Problem = What's wanted here is the full listing below, repeated exactly, with no images in it.

—————

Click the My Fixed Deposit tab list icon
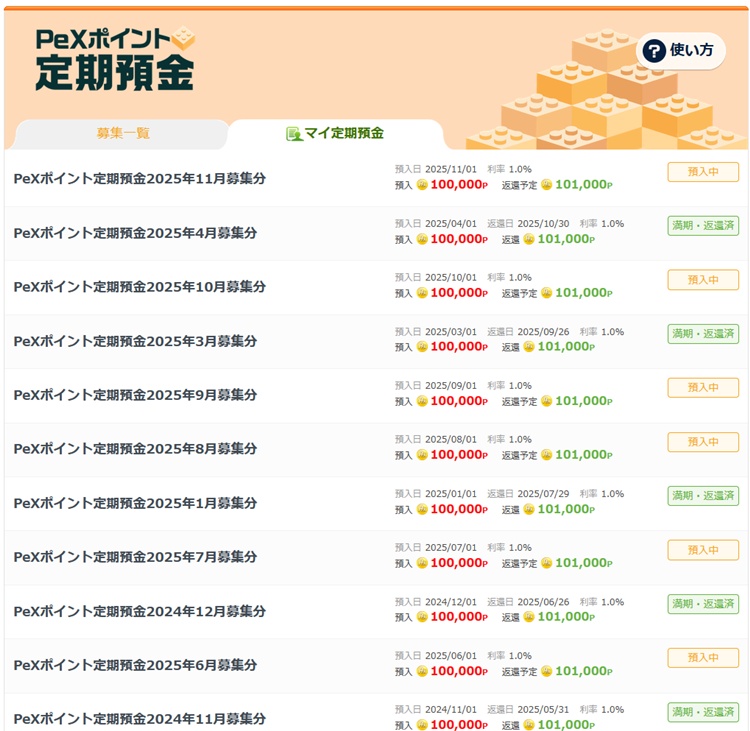750x731 pixels. click(293, 133)
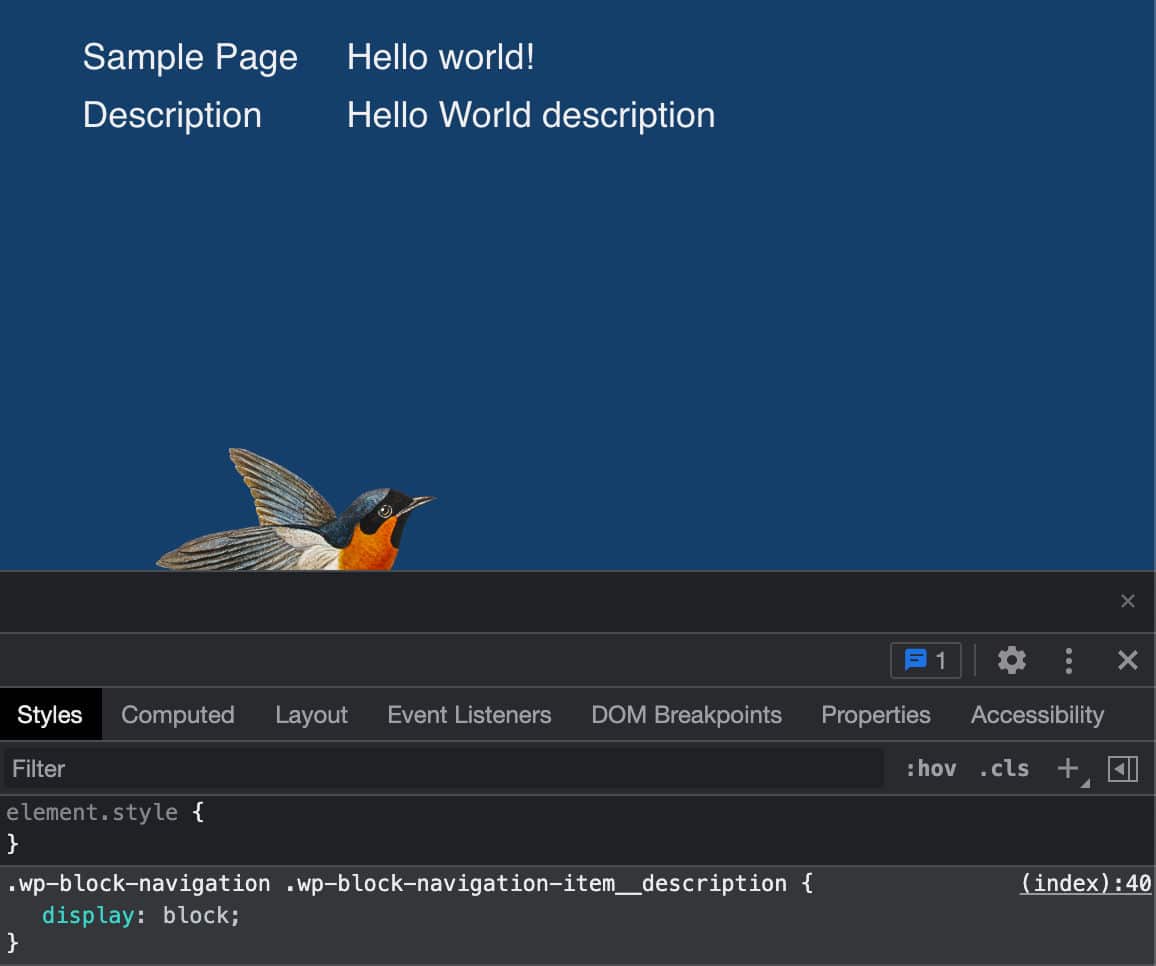Add a new style rule with the plus icon

[x=1067, y=768]
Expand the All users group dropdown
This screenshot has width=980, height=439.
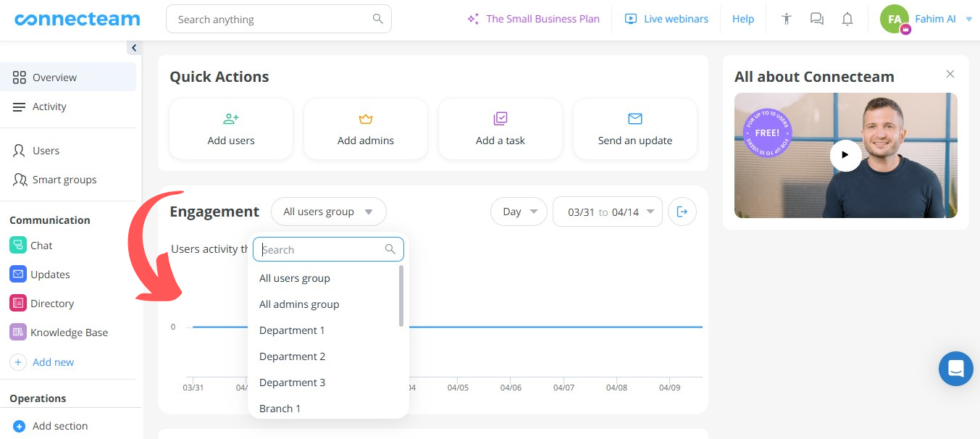328,212
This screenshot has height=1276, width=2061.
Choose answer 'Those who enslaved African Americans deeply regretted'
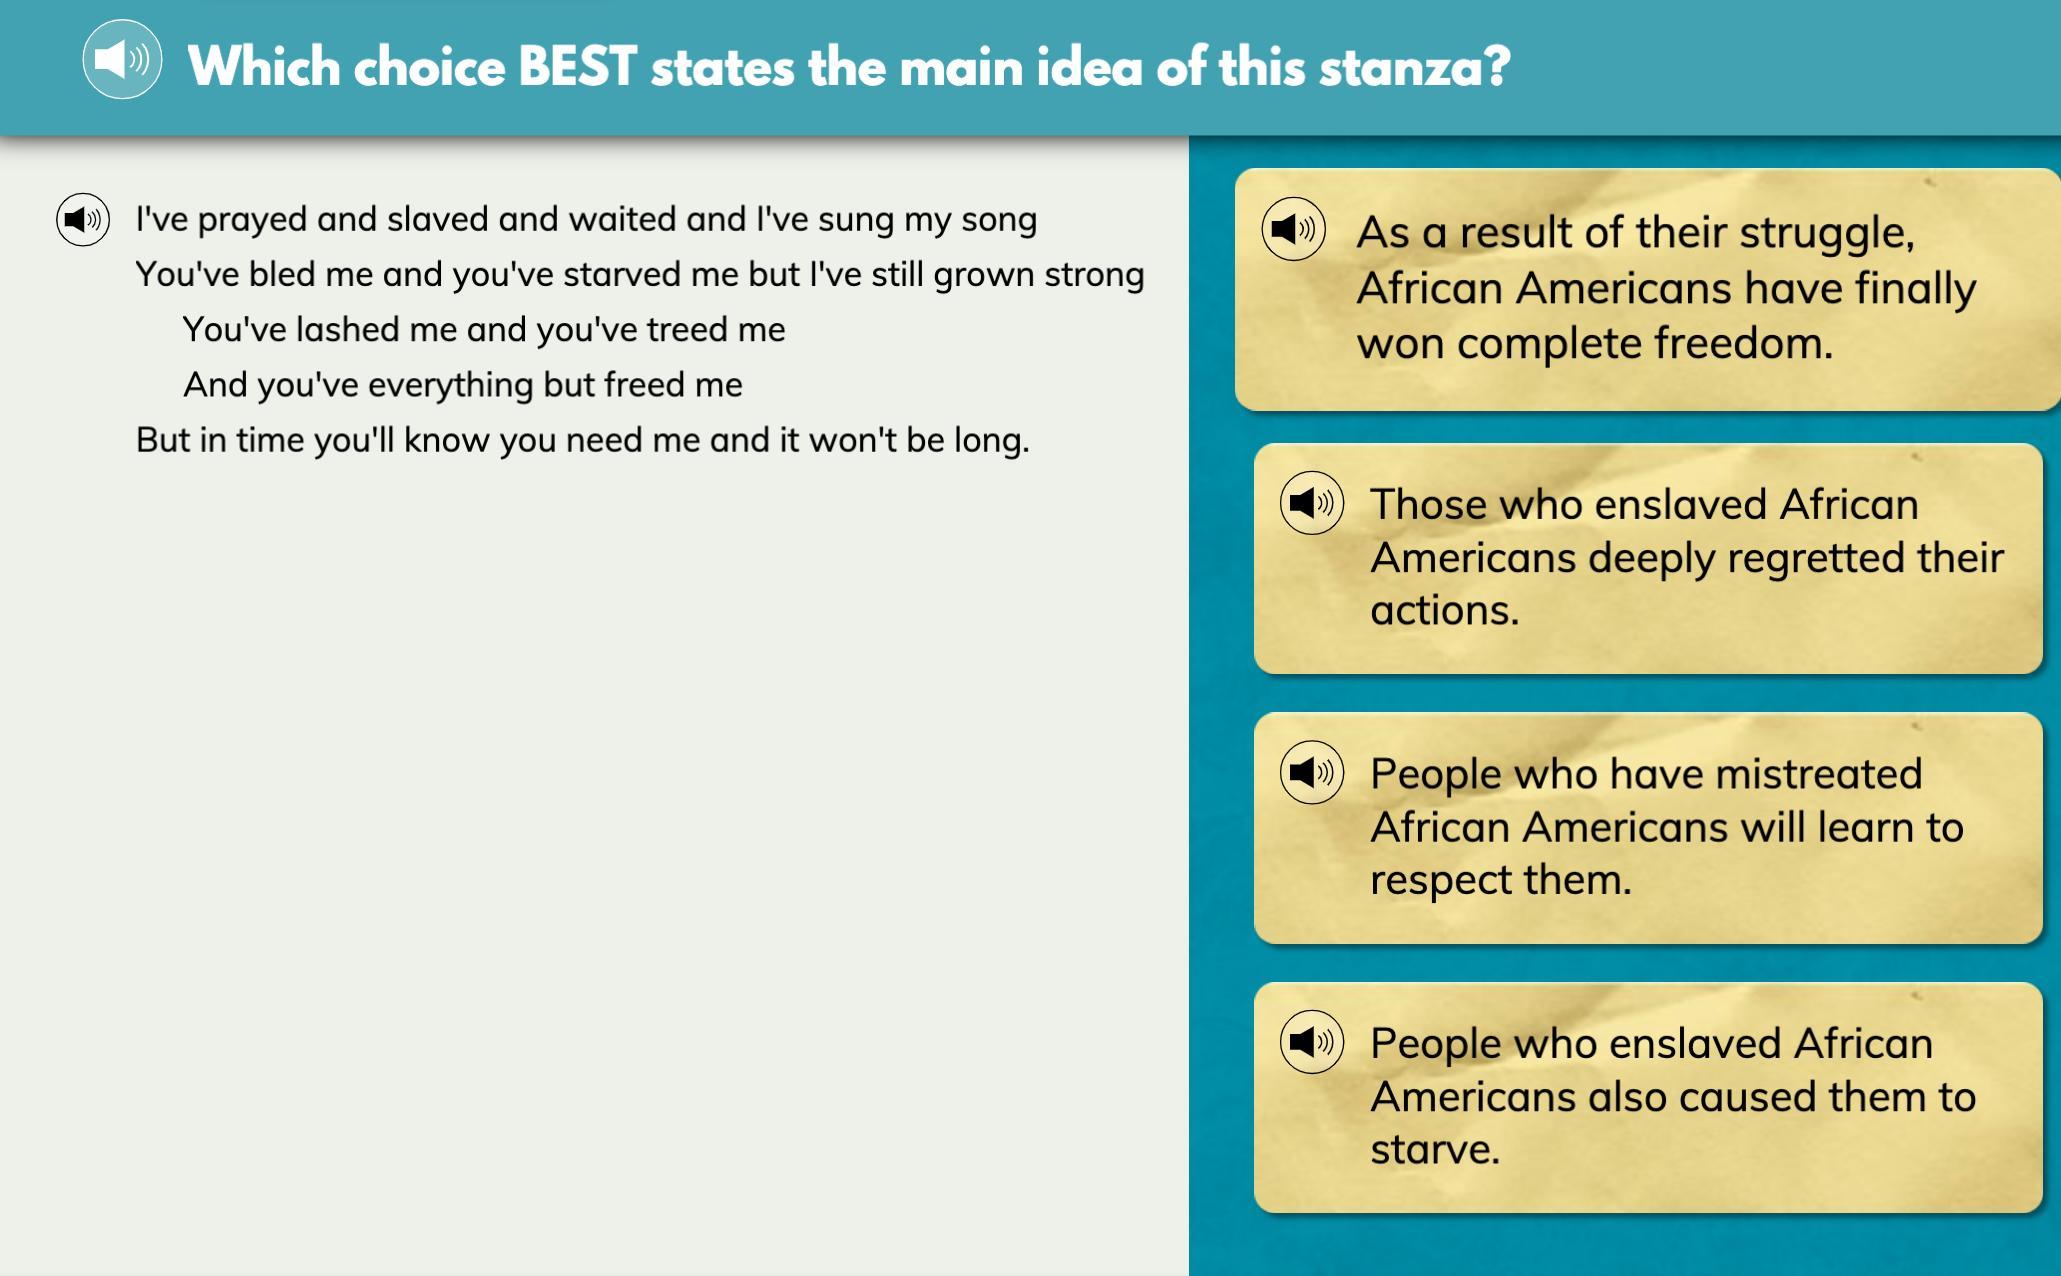(1648, 558)
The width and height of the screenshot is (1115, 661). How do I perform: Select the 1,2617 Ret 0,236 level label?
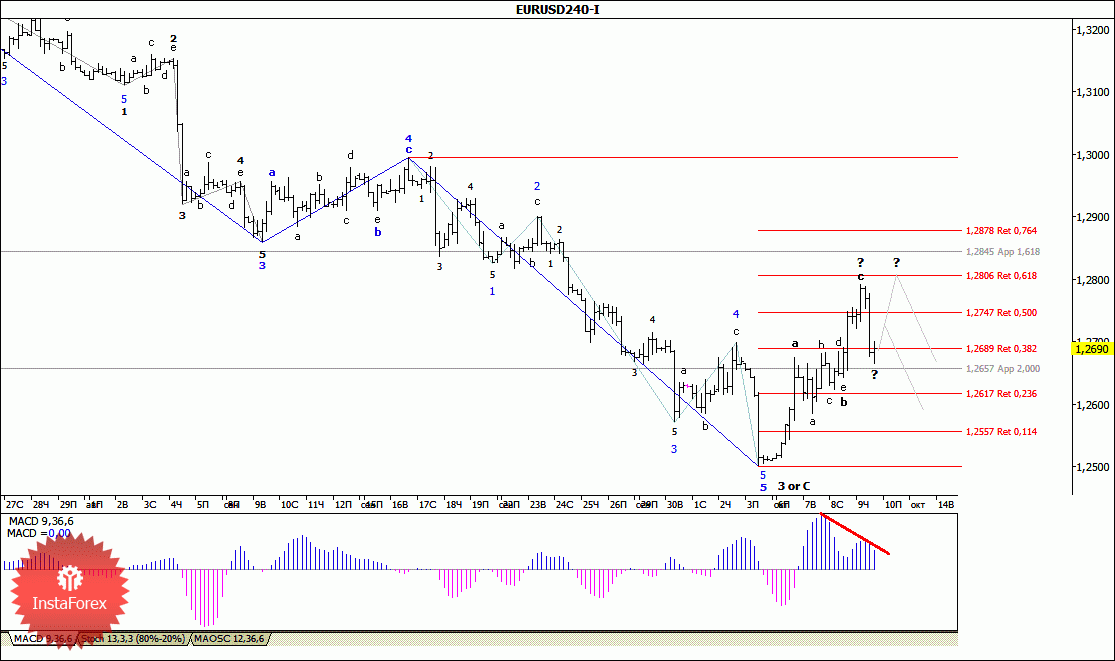coord(1001,393)
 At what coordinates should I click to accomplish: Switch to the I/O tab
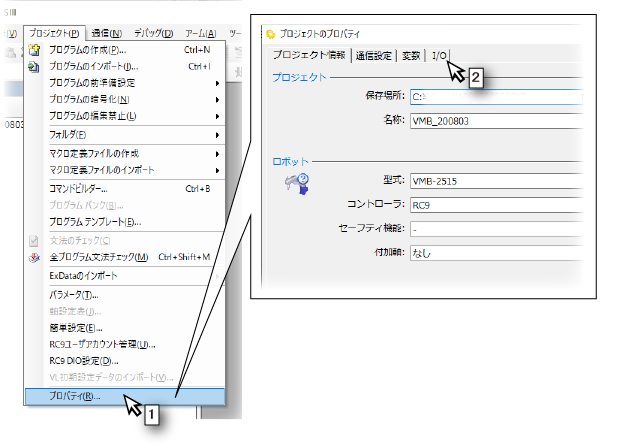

—————

Response area =
Click the My Fixed Deposit tab list icon
750x731 pixels. click(293, 133)
Add a new style rule with the plus icon

[x=1067, y=768]
Expand the All users group dropdown
This screenshot has width=980, height=439.
328,212
This screenshot has height=1276, width=2061.
Choose answer 'Those who enslaved African Americans deeply regretted'
(1648, 558)
The width and height of the screenshot is (1115, 661). How do I perform: Select the 1,2617 Ret 0,236 level label?
coord(1001,393)
 At what coordinates should I click to accomplish: Switch to the I/O tab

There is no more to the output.